_Records shown:_
Start of Block
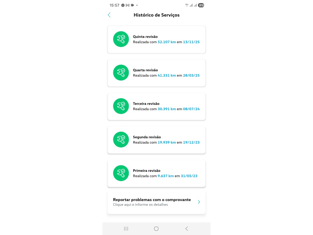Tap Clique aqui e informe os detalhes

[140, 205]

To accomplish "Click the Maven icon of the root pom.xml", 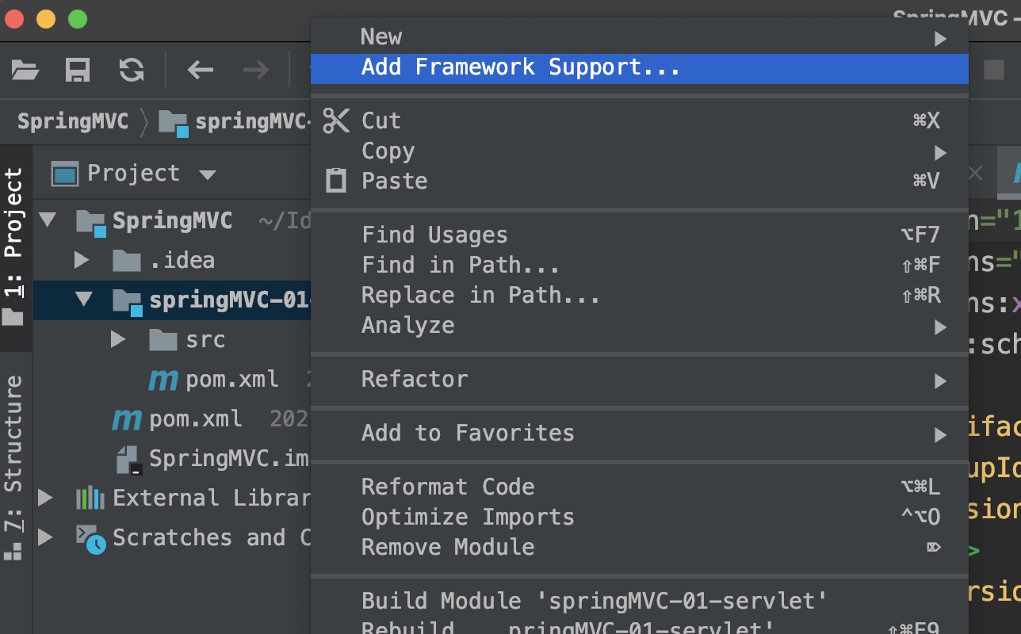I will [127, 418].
End of Block
Start of Block
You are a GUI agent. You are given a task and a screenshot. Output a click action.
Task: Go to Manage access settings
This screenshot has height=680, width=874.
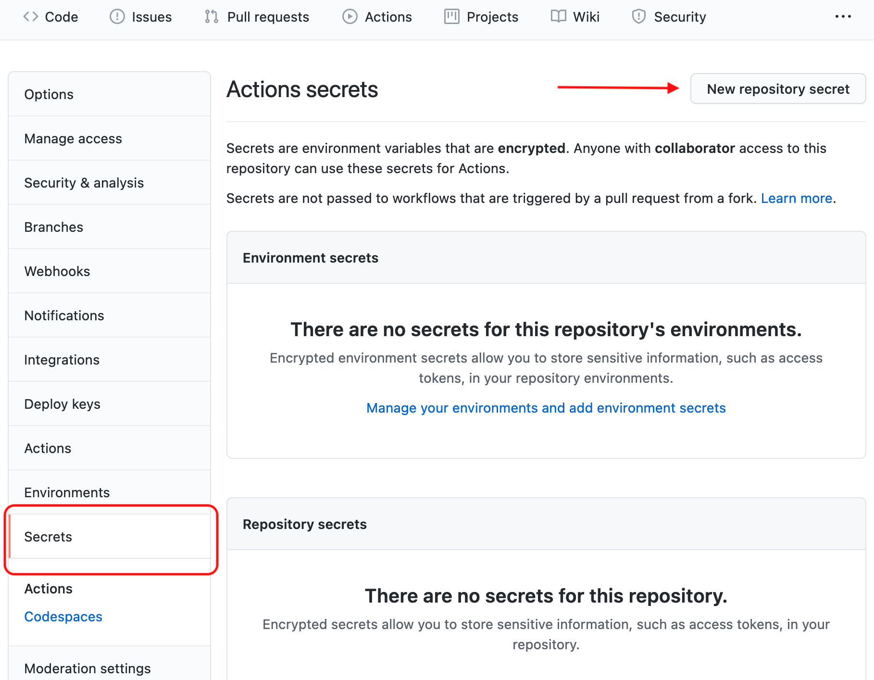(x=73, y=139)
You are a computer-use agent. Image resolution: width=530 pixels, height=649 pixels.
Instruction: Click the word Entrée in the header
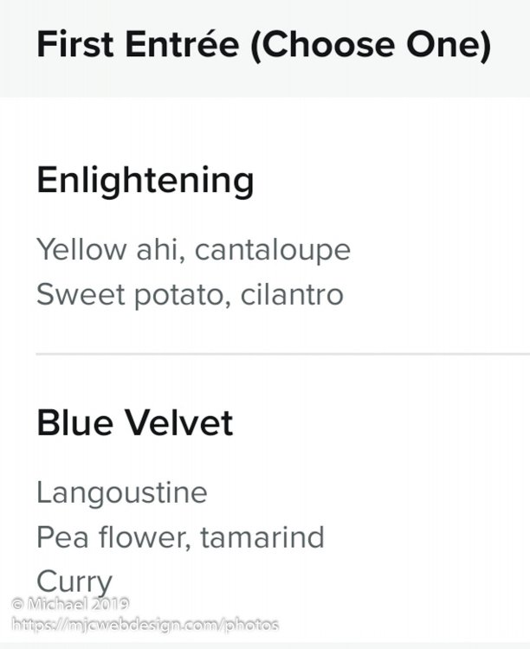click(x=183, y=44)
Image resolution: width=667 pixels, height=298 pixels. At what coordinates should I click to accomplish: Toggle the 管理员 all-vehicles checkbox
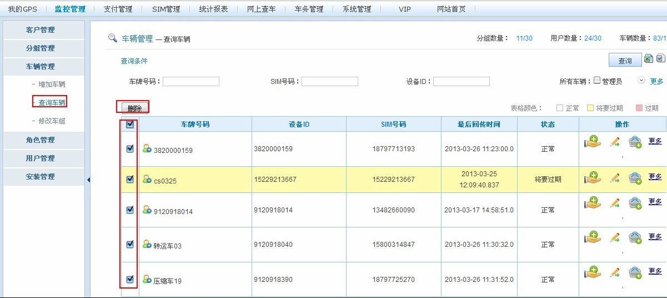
End of Block
_Instructions for the task:_ Both boundary lines included, write out word for word only the lines above from the one containing "You are a GUI" to the one containing "Image resolution: width=667", leaving out any pictures.

_Result for this exercise:_
You are a GUI agent. You are given a task and a screenshot. Output a click action.
Task: Go to Manage access settings
This screenshot has height=680, width=874.
(x=73, y=139)
You are a computer-use agent. Image resolution: width=530 pixels, height=649 pixels.
Instruction: Click the word Entrée in the header
click(x=183, y=44)
Image resolution: width=667 pixels, height=298 pixels. At what coordinates should I click to accomplish: Toggle the 管理员 all-vehicles checkbox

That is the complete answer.